**ACTIVITY**
Set down nothing but the lines from the one containing "Image resolution: width=246" to the final line of the material, exactly as written, and drop the pictures.

**ENTRIES PROVIDED**
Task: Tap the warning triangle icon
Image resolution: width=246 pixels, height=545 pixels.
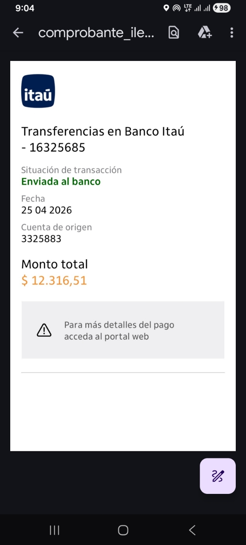Action: coord(44,330)
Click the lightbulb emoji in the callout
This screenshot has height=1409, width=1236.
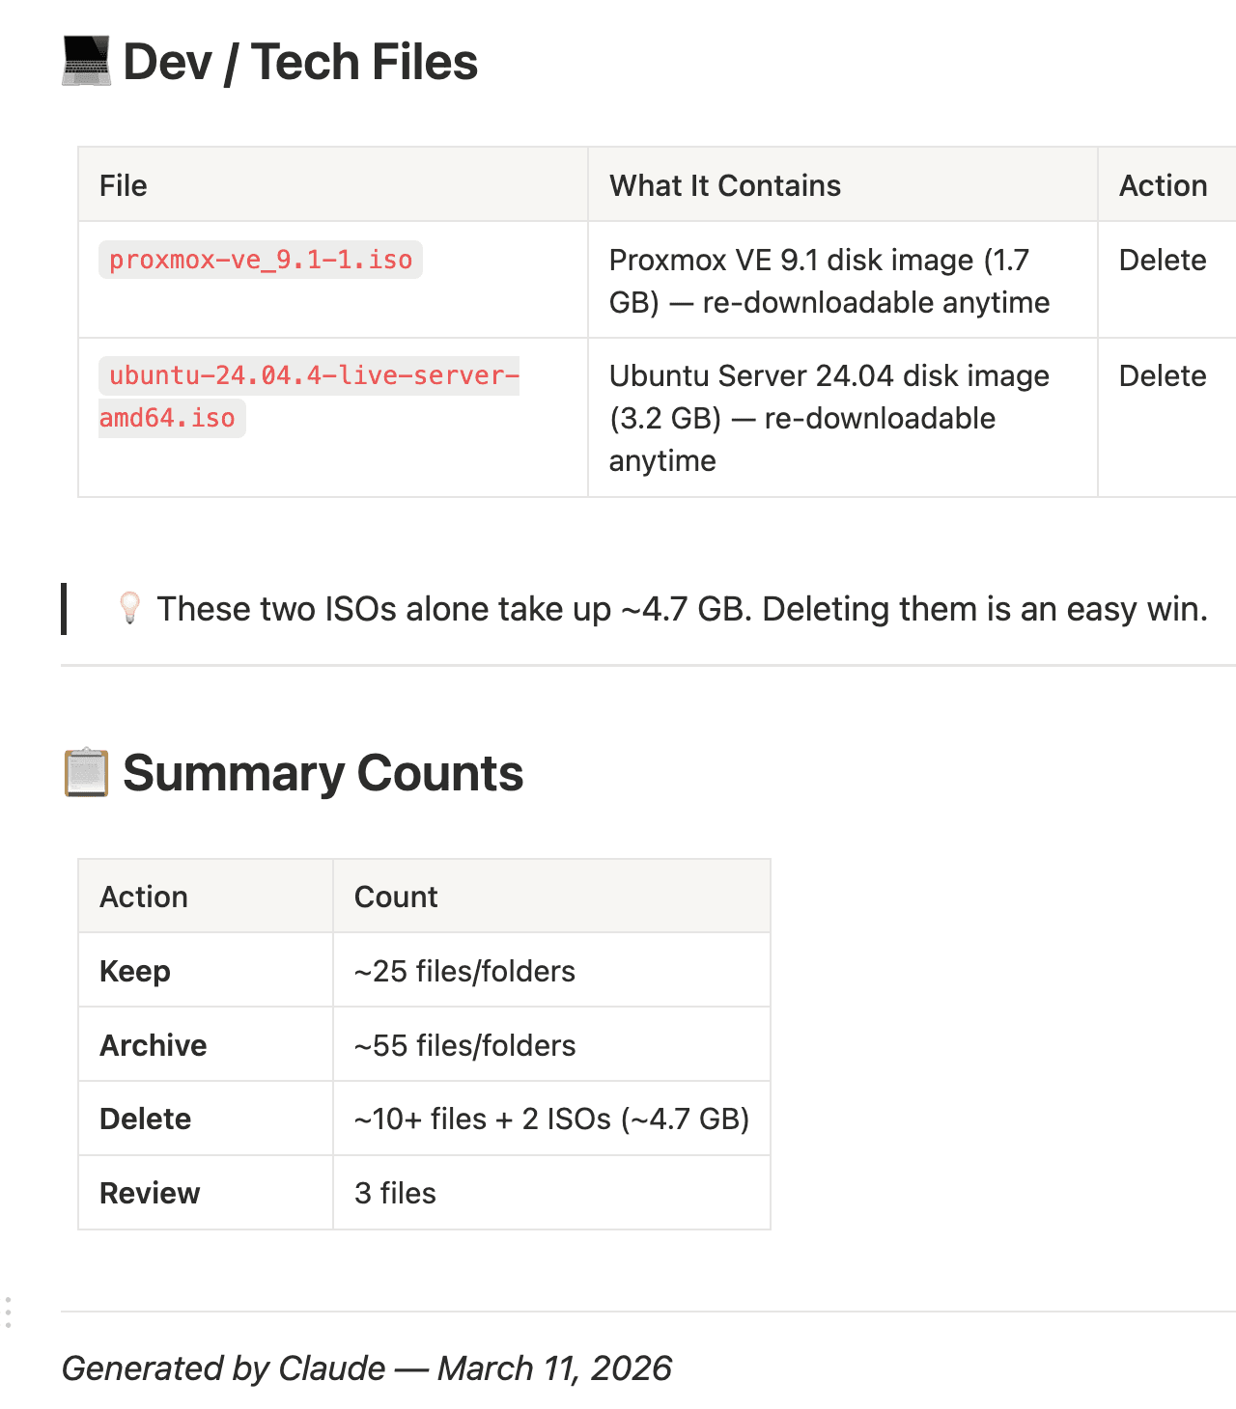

**EXERCISE ANSWER**
Image resolution: width=246 pixels, height=545 pixels.
Action: coord(44,330)
Click the lightbulb emoji in the callout
This screenshot has height=1409, width=1236.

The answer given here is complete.